__DETALHES DO PROBLEMA__
Transcreva do trecho sobre listas de espécies a passagem que começa em "Já engajada nos" e termina em "em seus textos.", sem alterar nenhuma palavra.
+++ TRECHO
É incrível como imitamos de forma simiesca os países ricos e colonizados há muitos séculos, pensando que podemos tratar de nossos dados tal como eles o fazem. Enquanto boa parte das espécies de lá são satisfatoriamente conhecidas, as daqui oscilam entre um conhecimento pífio da distribuição geográfica, concentrado nas regiões sudeste e sul, e um oceano absurdo de desconhecimento em outras áreas.
Já engajada nos complicados trâmites da academia, a conservação tem absorvido grande parte de seus ranços. Maior parte das revistas científicas, portanto daqueles veículos que carregam consigo a credibilidade maior nos meios acadêmicos, rejeitam listas de espécies. Elas passaram a ser um estorvo, uma vez que carregam com evidência a mesma falta de rigor de certas publicações mais complexas que, ao contrário destas, conseguem ocultar suas limitações em seus textos.
O próprio mestre Ubirajara Martins (1983), no clássivo livro “Fundamentos práticos de Taxonomia Zoológica”, expunha: “Consistem numa simples relação de espécies encontradas em determinada localidade, área ou região […]. São geralmente de interesse extremamente limitado e na maioria das vezes só servem para atrapalhar, devido à inclusão de nomes ou identificações errôneos”.
Hoje em dia, ainda, sabemos que periódicos de renome deixam explícitos em suas normas: “não serão aceitas listas de espécies…”. Segundo Argel-de-Oliveira (1993: Bol. CEO 9:36-41), essa atitude “… é uma faca de dois gumes. Por um lado impede que os inevitáveis erros apareçam por todos os lados e acabem se perpetuando na literatura.
Por outro lado, acabou dando origem a uma falta de informação que afeta uma atividade que se torna cada dia mais importante: a prestação de serviços a empresas ou órgãos governamentais voltados à conservação da natureza”. Essa mesma autora complementa, usando o grave problema da falta de informação: embora muitos dos estudos ambientais contem com a colaboração de profissionais competentes, “a carência de dados da literatura pode comprometer o grau de especificidade e aplicabilidade das conclusões apresentadas”.
E isso, mesmo sem muitos terem se dado conta, vem se refletindo na conservação, digo, nas ações visando a proteção da natureza. Isso é lembrado, por exemplo, nas “Diretrizes para o Desenvolvimento da Zoologia” divulgadas pela Sociedade Brasileira de Zoologia (SBZ, 1990: Bol. Inf. SBZ 12:1-10):
“De tudo isto resta uma perspectiva pouco animadora para as condições de vida do homem, com perda da qualidade de água, do ar e do solo. Para que haja uma reversão neste processo, de forma a ocuparmos novos ambientes, com inteligência, e recuperarmos os degradados para que possam oferecer sustentação harmônica a todos os seres vivos, há que os conhecer. Este conhecimento começa pela base, ou seja pelo estudo dos organismos que compõem o ambiente. Necessitamos desenvolver com rapidez uma ação que propicie o levantamento da fauna brasileira.”
++++++
+++ DADOS FORNECIDOS
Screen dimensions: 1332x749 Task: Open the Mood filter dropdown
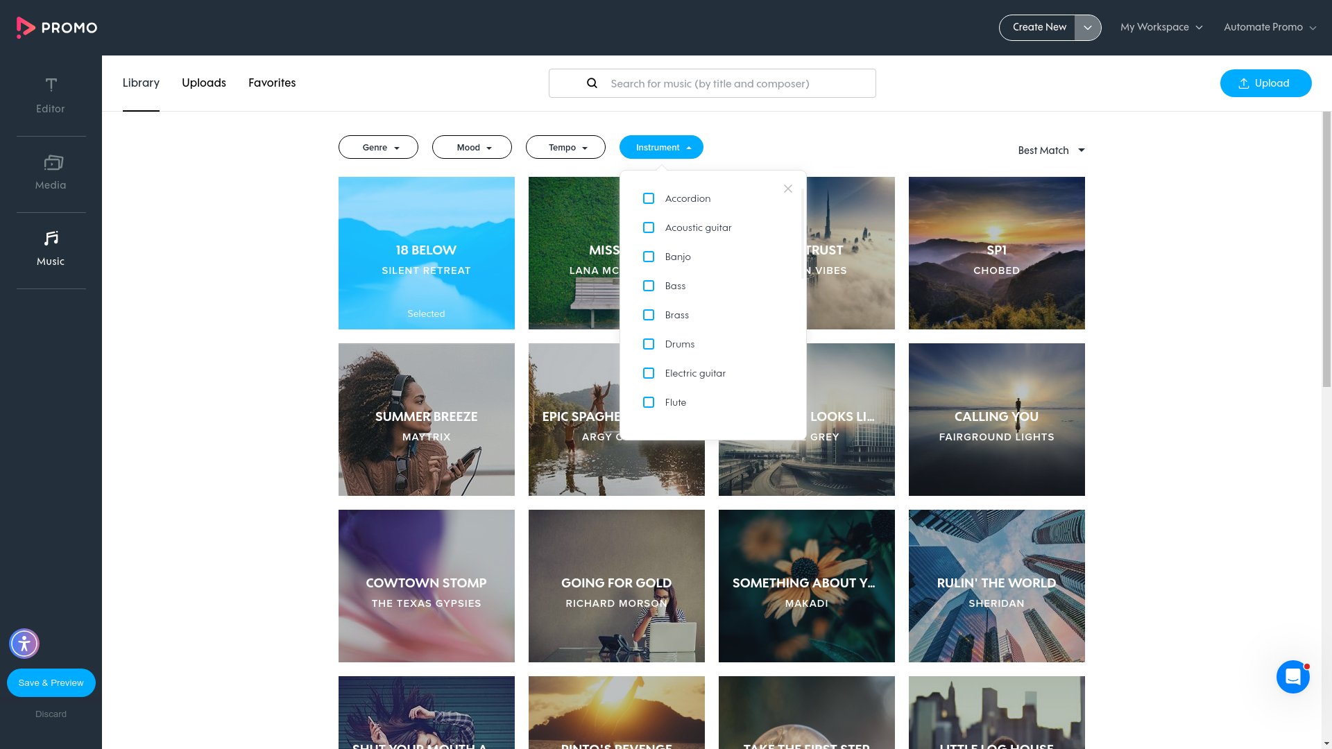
++++++
__RESPOSTA CORRETA__
Já engajada nos complicados trâmites da academia, a conservação tem absorvido grande parte de seus ranços. Maior parte das revistas científicas, portanto daqueles veículos que carregam consigo a credibilidade maior nos meios acadêmicos, rejeitam listas de espécies. Elas passaram a ser um estorvo, uma vez que carregam com evidência a mesma falta de rigor de certas publicações mais complexas que, ao contrário destas, conseguem ocultar suas limitações em seus textos.